Strategic Plan for Core Technical Competencies
Presented to the Strategic Planning Committee from Information Technology Strategic Planning Sub-committee
The production of information keeps multiplying exponentially, as knowledge is created, developed, and reshaped at dramatic rates. Of course, the rate of production of information has been greatly encouraged by the emergence of information technologies. The power of automation to store, retrieve, and disseminate information is one of the main forces behind the Information Age. While the issue of information competence has existed for decades within the library community, technology has brought the issue to national attention in the larger community of educators. Today everyone interested in information and knowledge is aware of the explosion of information generated and stored, the unregulated sprawl of the internet, the emergence of on-line databases, the mystique of the personal computer, and the power of words and graphics.
The scope of this plan involves putting into place a comprehensive "baseline" capability for training all the students, faculty, and staff to become information competent and for providing them ongoing professional/technical support services. This initiative also provides the basic quantity and quality of hardware, software and local area networking resources to enable individuals to have the appropriate access to information resources which in turn will increase their personal productivity.
Information competence is the fusing or the integration of library literacy, computer literacy, media literacy, technological literacy, ethics, critical thinking, and communication skills.

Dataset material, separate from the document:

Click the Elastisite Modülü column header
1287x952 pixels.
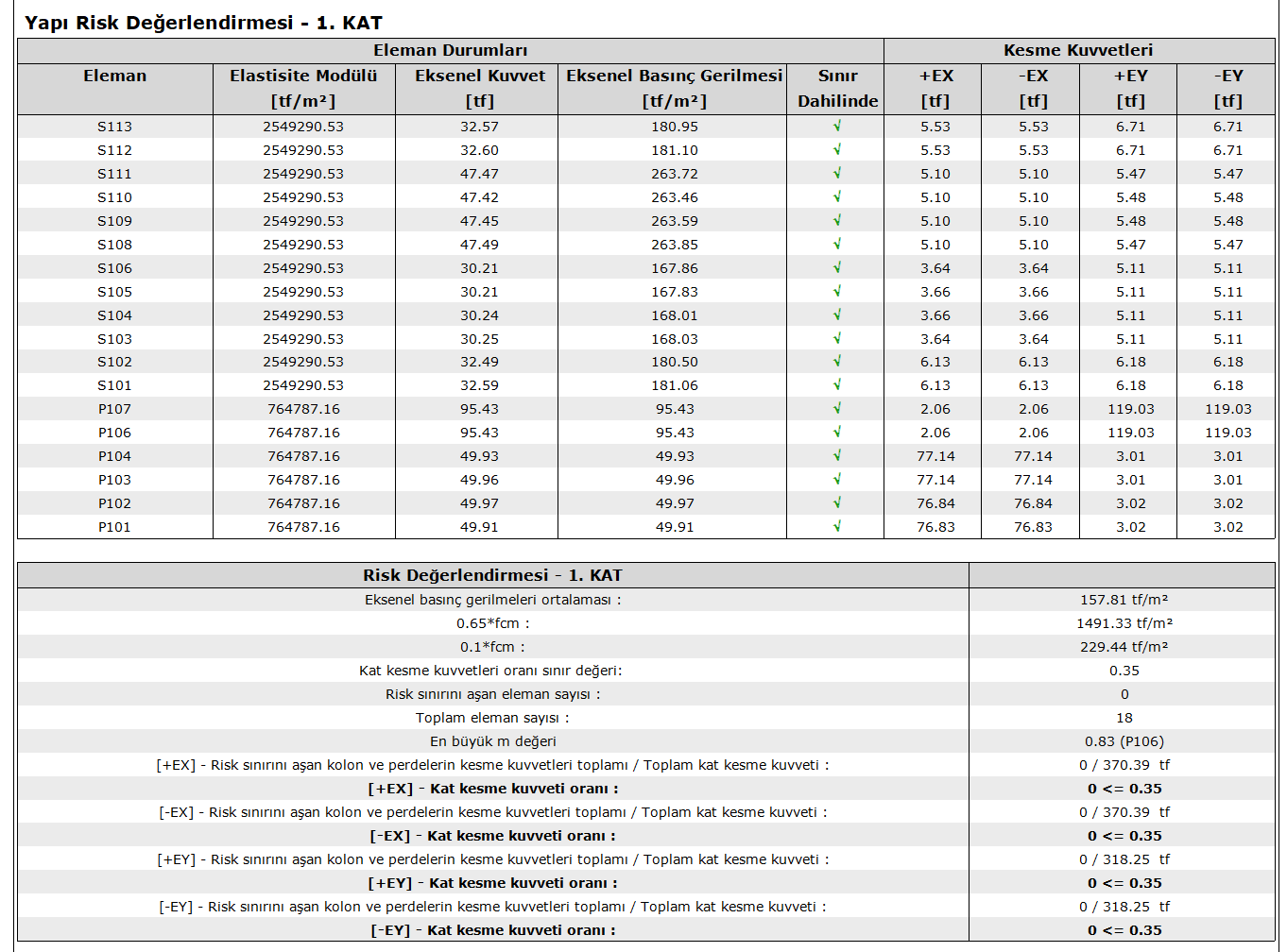pos(303,88)
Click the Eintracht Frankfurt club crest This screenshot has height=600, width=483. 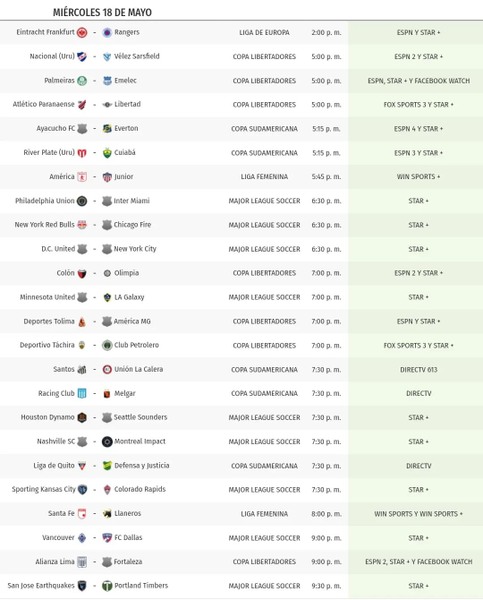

This includes the ability to find, evaluate, use, and communicate information in all of its various formats.
An Effective Program in Core Information Competence
In An Environment that:
Faculty/Staff Development
If Marshall faculty are to foster information competence skills in their courses, many of them need to have their own skills enhanced. Before a professor can teach students to do a hypermedia project or understand the provisions of the copyright act or discuss the ethics of email, he or she must have considerable faculty development opportunities. With the rapid pace of technological change, skills need continual updating and renewing. Many faculty would likely profit from development in the technological aspects of information competence, although many faculty have indeed mastered, as well as masterfully taught, the critical-thinking components of information competence.
Clearly, the need for faculty development is paramount. Faculty development funds in this area need coordination. In short, before we can ensure the information competence of our students, we must ensure the information competence of our faculty, and we must provide the time and money needed to do this.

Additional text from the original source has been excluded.